Records drawn from a dataset:

● ● ● ● ●

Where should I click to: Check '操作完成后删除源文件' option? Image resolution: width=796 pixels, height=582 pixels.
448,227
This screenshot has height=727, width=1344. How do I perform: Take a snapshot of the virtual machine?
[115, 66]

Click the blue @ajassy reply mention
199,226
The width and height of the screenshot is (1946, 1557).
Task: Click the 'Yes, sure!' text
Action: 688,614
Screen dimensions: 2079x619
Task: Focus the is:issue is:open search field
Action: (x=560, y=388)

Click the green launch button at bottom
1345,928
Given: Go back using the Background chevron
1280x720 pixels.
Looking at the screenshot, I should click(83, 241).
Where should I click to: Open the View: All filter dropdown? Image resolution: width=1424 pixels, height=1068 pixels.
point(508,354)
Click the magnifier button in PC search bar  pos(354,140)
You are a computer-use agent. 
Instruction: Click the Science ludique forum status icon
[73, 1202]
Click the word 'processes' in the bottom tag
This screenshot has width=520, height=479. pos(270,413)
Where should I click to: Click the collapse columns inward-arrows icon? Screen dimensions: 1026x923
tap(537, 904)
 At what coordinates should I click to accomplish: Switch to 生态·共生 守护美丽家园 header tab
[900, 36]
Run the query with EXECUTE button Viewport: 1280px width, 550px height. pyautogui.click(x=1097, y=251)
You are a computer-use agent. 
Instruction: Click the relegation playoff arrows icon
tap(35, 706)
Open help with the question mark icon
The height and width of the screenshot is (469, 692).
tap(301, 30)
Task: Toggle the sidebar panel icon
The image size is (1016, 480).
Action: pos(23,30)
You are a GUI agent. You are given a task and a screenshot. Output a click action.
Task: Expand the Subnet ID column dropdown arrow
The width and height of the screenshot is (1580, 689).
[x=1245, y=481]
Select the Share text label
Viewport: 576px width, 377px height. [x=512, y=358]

● ● ● ● ●

Copy the records above exactly, leaving nothing out.

Where should I click to: Check '操作完成后删除源文件' option? Image resolution: width=796 pixels, height=582 pixels.
448,227
This screenshot has height=727, width=1344. How do I perform: Take a snapshot of the virtual machine?
[115, 66]

Click the blue @ajassy reply mention
199,226
The width and height of the screenshot is (1946, 1557).
Task: Click the 'Yes, sure!' text
Action: 688,614
Screen dimensions: 2079x619
Task: Focus the is:issue is:open search field
Action: (x=560, y=388)

Click the green launch button at bottom
1345,928
Given: Go back using the Background chevron
1280x720 pixels.
Looking at the screenshot, I should click(83, 241).
Where should I click to: Open the View: All filter dropdown? Image resolution: width=1424 pixels, height=1068 pixels.
point(508,354)
Click the magnifier button in PC search bar  pos(354,140)
You are a computer-use agent. 
Instruction: Click the Science ludique forum status icon
[73, 1202]
Click the word 'processes' in the bottom tag
This screenshot has width=520, height=479. pos(270,413)
Where should I click to: Click the collapse columns inward-arrows icon? Screen dimensions: 1026x923
tap(537, 904)
 At what coordinates should I click to accomplish: Switch to 生态·共生 守护美丽家园 header tab
[900, 36]
Run the query with EXECUTE button Viewport: 1280px width, 550px height. pyautogui.click(x=1097, y=251)
You are a computer-use agent. 
Instruction: Click the relegation playoff arrows icon
tap(35, 706)
Open help with the question mark icon
The height and width of the screenshot is (469, 692).
tap(301, 30)
Task: Toggle the sidebar panel icon
The image size is (1016, 480).
Action: pos(23,30)
You are a GUI agent. You are given a task and a screenshot. Output a click action.
Task: Expand the Subnet ID column dropdown arrow
The width and height of the screenshot is (1580, 689).
[x=1245, y=481]
Select the Share text label
Viewport: 576px width, 377px height. [x=512, y=358]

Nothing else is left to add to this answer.